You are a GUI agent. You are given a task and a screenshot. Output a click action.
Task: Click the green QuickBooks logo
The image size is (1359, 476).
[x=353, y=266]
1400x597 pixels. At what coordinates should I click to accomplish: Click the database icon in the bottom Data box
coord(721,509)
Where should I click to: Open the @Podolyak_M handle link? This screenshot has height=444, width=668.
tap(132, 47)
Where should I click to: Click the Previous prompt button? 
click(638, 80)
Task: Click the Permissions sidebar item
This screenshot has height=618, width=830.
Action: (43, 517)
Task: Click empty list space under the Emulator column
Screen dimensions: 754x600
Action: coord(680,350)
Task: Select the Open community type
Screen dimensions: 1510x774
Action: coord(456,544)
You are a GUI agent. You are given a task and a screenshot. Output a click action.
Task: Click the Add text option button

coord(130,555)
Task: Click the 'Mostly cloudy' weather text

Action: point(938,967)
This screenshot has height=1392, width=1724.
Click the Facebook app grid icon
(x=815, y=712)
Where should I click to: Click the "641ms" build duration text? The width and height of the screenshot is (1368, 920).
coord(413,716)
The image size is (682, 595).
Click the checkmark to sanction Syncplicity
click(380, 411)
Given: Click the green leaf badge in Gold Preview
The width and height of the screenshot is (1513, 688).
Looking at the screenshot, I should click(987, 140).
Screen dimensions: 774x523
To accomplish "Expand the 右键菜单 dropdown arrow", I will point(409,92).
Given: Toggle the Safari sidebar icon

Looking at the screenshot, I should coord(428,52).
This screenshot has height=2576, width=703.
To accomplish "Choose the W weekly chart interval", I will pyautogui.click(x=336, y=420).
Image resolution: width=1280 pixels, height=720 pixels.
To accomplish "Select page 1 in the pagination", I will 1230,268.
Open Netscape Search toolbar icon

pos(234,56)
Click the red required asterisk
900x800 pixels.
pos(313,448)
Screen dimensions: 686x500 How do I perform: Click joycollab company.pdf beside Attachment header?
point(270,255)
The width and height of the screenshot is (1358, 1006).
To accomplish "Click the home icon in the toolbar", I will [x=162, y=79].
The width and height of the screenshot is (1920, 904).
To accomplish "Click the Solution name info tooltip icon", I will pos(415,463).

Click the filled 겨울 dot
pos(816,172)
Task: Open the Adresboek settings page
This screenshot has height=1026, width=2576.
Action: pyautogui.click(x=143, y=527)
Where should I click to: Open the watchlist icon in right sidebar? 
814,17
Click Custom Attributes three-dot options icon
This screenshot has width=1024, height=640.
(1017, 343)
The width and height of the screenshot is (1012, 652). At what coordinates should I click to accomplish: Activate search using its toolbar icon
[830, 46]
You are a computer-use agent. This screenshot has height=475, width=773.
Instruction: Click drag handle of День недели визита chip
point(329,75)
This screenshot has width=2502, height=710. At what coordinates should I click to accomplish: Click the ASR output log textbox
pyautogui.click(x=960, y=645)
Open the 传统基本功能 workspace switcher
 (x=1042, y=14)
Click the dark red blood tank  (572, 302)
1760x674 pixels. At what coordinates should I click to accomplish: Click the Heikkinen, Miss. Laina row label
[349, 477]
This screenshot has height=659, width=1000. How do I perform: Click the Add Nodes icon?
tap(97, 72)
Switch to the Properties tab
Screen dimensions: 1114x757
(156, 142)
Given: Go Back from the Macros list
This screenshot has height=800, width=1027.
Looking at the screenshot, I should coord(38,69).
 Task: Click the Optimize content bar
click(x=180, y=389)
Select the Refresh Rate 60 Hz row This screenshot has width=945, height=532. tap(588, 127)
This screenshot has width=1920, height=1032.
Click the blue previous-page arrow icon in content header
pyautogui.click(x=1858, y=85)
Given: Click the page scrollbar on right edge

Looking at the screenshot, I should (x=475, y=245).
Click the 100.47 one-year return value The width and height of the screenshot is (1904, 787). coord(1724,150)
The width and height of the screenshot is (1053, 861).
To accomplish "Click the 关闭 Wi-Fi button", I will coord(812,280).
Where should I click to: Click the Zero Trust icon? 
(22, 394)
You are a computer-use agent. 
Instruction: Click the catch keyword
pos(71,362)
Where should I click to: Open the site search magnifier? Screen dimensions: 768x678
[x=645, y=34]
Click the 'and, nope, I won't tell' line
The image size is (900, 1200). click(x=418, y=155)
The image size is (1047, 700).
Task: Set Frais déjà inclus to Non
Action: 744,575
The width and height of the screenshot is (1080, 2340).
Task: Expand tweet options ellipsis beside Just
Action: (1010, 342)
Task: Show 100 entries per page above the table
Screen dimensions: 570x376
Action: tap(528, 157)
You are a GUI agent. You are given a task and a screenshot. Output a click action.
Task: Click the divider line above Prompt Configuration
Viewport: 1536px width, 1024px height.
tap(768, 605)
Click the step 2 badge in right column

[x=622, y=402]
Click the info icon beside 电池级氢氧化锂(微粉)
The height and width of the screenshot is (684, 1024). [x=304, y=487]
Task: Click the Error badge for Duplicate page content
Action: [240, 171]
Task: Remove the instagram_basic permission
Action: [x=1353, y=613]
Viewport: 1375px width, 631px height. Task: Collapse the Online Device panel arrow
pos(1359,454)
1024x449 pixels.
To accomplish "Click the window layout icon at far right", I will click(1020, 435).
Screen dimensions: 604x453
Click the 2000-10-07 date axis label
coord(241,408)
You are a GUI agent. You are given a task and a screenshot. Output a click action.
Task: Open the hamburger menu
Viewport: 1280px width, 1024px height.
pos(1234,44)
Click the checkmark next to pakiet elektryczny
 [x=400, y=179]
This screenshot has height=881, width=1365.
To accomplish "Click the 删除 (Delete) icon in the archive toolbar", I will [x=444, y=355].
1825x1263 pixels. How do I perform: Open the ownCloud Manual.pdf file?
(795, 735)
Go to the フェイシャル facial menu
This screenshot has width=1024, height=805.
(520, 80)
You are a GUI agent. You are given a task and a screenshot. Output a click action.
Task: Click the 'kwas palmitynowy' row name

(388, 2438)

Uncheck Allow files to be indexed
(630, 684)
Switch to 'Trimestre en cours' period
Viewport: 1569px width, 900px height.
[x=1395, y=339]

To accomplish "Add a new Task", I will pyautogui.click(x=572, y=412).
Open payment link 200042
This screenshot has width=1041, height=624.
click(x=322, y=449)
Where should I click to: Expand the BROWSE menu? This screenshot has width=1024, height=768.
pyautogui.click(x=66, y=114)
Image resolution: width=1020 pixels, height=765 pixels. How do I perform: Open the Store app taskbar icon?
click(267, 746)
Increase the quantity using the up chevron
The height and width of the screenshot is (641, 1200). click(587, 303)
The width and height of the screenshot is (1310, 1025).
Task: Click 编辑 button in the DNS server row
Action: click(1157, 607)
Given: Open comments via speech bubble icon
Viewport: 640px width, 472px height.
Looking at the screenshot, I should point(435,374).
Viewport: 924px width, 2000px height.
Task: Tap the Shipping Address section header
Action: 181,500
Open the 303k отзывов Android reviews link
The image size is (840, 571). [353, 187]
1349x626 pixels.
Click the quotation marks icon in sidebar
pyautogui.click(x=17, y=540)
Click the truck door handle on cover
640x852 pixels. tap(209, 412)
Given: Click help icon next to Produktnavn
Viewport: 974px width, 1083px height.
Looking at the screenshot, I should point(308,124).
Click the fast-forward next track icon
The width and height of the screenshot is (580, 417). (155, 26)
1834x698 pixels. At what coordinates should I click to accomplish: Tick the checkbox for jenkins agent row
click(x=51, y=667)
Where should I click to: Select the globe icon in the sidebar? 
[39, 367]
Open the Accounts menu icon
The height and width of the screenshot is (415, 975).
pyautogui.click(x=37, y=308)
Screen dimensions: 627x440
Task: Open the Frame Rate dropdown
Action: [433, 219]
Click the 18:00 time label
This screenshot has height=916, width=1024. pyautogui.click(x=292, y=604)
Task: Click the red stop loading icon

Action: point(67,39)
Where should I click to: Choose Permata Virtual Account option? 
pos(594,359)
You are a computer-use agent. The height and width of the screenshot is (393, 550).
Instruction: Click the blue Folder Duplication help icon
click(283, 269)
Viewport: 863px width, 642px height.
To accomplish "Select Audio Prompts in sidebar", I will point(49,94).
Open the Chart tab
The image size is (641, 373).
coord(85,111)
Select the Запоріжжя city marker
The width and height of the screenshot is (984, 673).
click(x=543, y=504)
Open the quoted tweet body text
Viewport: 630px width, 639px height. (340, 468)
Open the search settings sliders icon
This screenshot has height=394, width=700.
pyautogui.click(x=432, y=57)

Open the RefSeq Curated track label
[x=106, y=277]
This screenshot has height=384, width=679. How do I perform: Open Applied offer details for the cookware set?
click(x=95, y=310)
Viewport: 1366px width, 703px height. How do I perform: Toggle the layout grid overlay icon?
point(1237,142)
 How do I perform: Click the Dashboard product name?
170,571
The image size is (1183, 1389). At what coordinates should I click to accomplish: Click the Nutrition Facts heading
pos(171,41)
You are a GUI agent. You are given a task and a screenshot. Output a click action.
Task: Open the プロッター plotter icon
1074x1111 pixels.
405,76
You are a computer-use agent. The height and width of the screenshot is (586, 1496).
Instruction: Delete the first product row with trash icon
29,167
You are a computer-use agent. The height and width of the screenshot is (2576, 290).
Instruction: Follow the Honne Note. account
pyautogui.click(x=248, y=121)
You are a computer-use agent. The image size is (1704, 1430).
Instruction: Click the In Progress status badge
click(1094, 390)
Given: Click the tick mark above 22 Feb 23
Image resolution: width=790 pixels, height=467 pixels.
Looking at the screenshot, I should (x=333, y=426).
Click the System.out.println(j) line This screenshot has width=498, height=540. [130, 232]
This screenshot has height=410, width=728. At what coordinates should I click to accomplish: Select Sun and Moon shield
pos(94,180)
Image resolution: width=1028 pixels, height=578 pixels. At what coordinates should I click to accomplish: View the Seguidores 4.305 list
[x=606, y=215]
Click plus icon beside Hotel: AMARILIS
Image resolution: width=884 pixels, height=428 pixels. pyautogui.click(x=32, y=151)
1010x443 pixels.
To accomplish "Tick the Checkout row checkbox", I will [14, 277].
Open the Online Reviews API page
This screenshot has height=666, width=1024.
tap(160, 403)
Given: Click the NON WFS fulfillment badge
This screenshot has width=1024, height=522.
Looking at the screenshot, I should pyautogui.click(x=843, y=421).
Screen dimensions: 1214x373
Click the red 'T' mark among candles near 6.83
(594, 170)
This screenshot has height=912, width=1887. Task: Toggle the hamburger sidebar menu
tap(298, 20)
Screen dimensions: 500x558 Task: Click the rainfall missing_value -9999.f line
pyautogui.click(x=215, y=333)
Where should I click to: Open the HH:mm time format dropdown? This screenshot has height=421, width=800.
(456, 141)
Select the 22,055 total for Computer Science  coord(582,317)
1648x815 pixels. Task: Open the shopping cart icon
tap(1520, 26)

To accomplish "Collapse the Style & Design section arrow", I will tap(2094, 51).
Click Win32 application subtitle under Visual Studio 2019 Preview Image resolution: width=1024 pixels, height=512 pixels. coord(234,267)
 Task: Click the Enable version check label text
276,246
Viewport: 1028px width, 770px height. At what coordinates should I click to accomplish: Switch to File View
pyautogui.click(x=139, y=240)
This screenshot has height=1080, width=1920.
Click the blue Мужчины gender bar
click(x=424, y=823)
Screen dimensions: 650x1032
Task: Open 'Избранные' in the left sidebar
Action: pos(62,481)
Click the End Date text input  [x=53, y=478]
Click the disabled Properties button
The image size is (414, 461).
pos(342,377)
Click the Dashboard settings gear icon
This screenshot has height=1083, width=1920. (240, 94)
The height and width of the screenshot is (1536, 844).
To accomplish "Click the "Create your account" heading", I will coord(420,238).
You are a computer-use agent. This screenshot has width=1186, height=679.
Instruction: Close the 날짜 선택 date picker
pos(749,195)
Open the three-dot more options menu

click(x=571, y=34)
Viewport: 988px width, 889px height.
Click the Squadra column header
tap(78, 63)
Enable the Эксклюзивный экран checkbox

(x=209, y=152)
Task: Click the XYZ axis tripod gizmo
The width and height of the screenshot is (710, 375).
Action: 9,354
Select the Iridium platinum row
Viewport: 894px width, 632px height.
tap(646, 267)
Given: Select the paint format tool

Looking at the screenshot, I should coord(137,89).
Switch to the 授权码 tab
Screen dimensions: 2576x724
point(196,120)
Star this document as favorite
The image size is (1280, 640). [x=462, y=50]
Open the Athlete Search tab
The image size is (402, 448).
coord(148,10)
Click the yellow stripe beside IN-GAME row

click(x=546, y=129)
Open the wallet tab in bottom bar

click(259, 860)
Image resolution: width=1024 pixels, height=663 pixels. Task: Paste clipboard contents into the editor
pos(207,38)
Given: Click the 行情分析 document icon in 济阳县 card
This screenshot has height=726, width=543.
········
Word for word, restate the listing above from its first line to the line with "Task: Select the Open community type", keeping both.

You are a GUI agent. You are given a task and a screenshot. Output a click action.
Task: Click the green QuickBooks logo
The image size is (1359, 476).
[x=353, y=266]
1400x597 pixels. At what coordinates should I click to accomplish: Click the database icon in the bottom Data box
coord(721,509)
Where should I click to: Open the @Podolyak_M handle link? This screenshot has height=444, width=668.
tap(132, 47)
Where should I click to: Click the Previous prompt button? 
click(638, 80)
Task: Click the Permissions sidebar item
This screenshot has height=618, width=830.
Action: (43, 517)
Task: Click empty list space under the Emulator column
Screen dimensions: 754x600
Action: coord(680,350)
Task: Select the Open community type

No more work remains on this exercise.